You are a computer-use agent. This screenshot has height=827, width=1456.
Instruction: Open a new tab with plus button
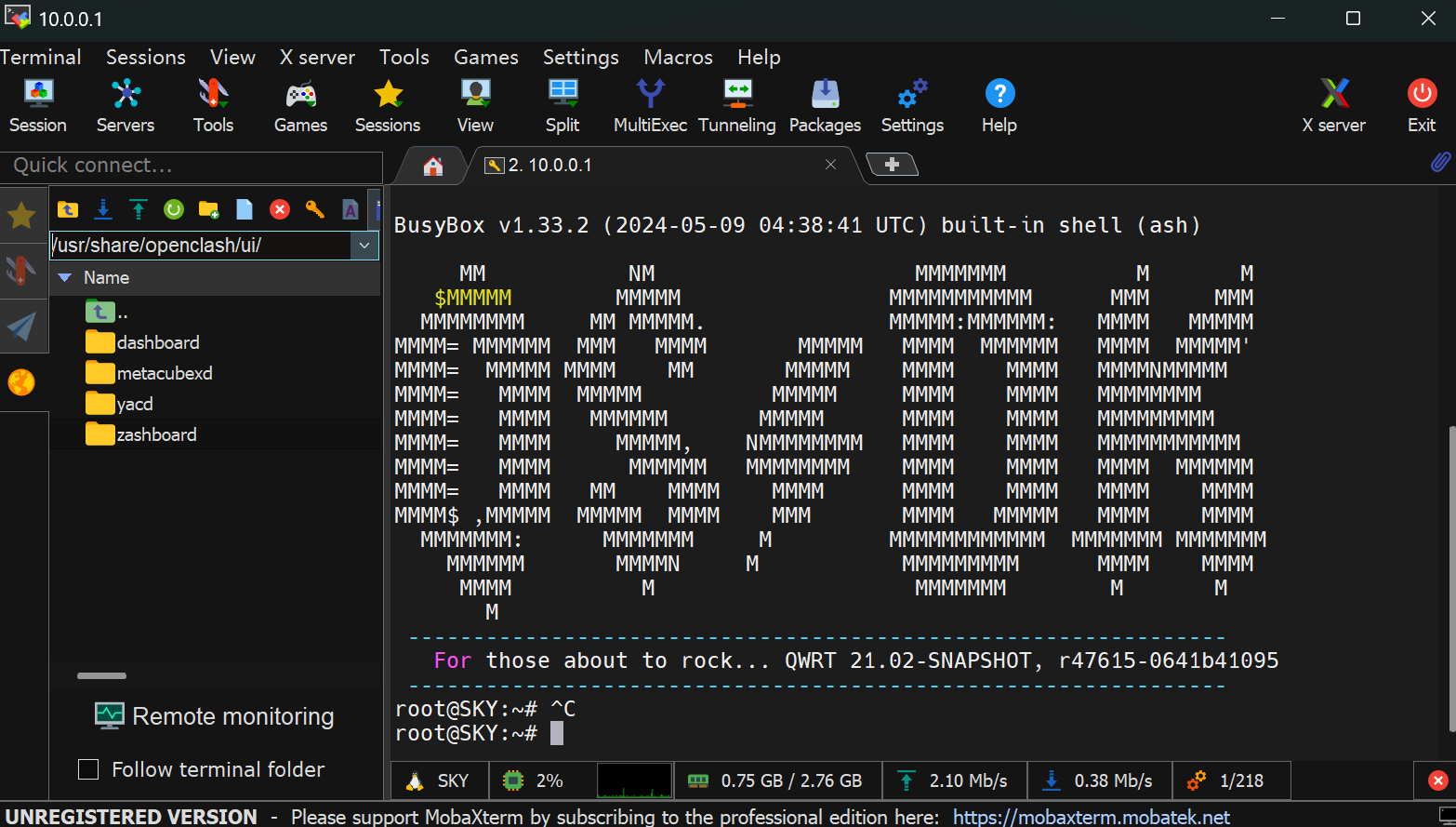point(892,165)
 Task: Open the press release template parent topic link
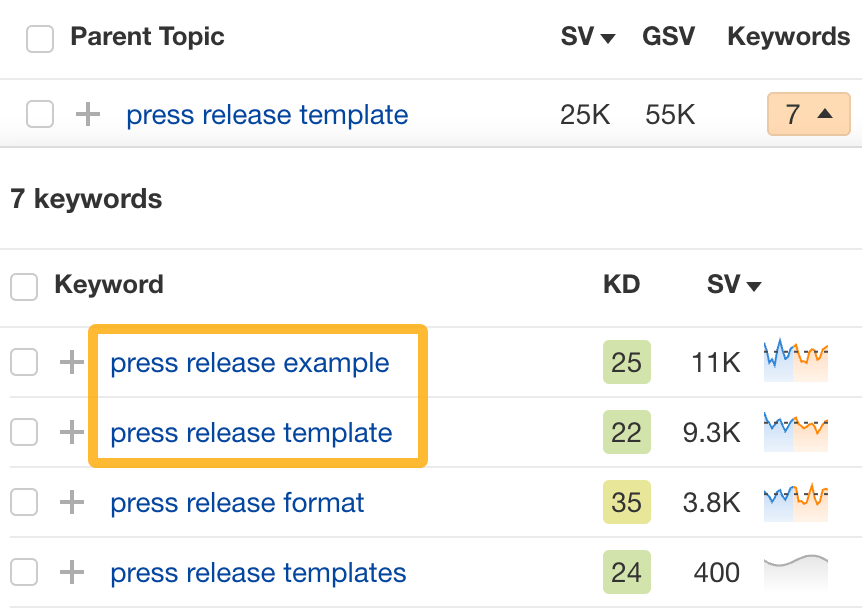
::::::::::
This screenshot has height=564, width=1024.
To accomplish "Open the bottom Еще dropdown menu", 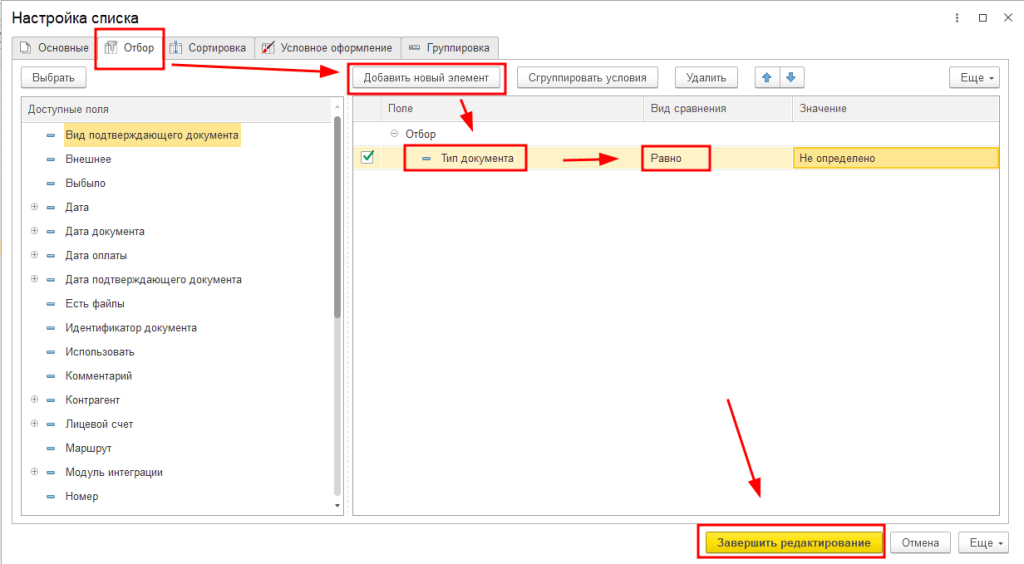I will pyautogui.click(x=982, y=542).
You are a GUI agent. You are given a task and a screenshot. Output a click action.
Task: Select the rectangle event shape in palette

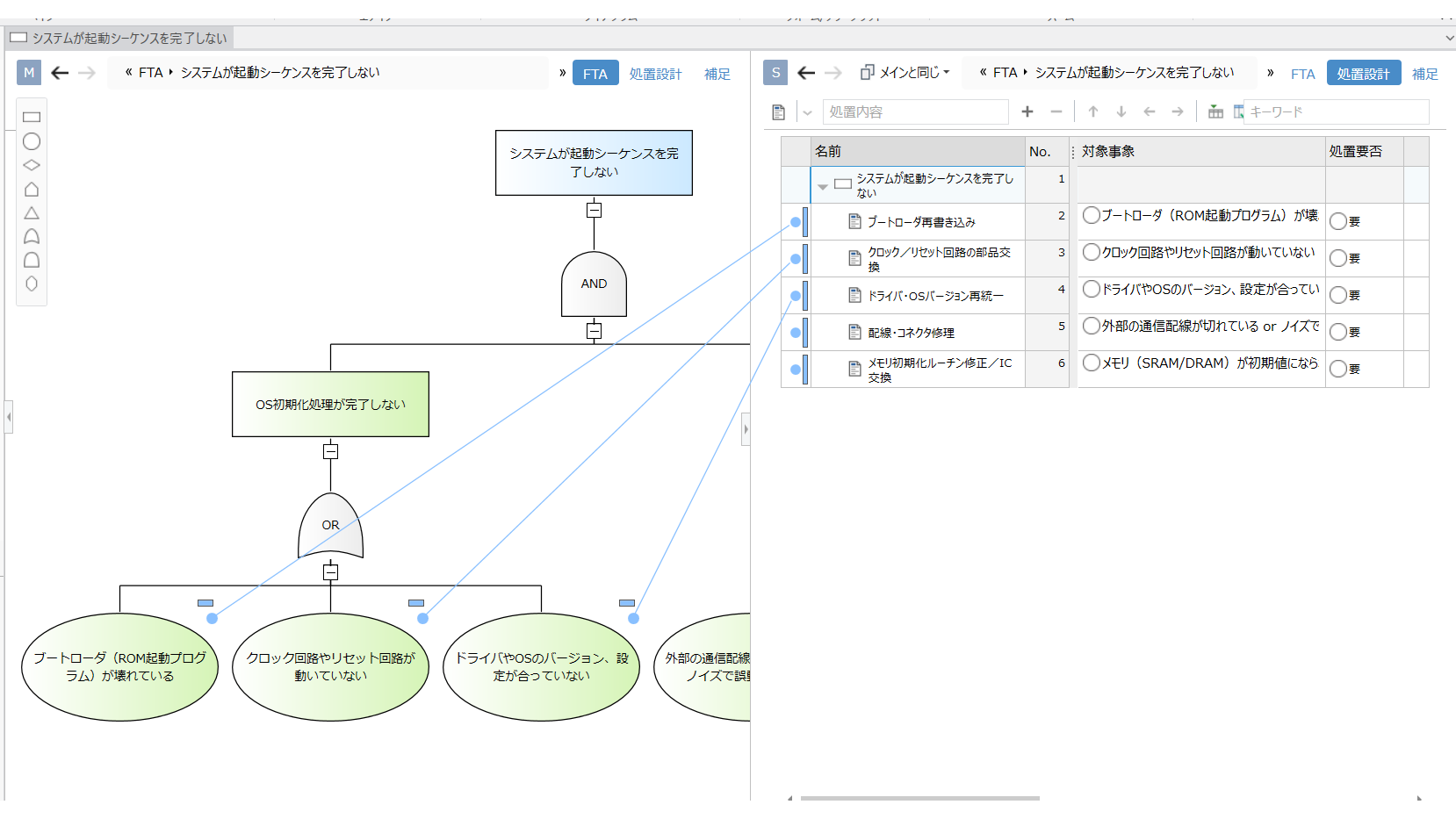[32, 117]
::::::::::
### Problem description
Copy word for word the span of the records above that begins at the line with "Instruction: Open a new tab with plus button" and ends at the line with "Task: Open the", including those two lines but not the pictures.

### Task answer
Instruction: Open a new tab with plus button
point(892,165)
 Task: Open the press release template parent topic link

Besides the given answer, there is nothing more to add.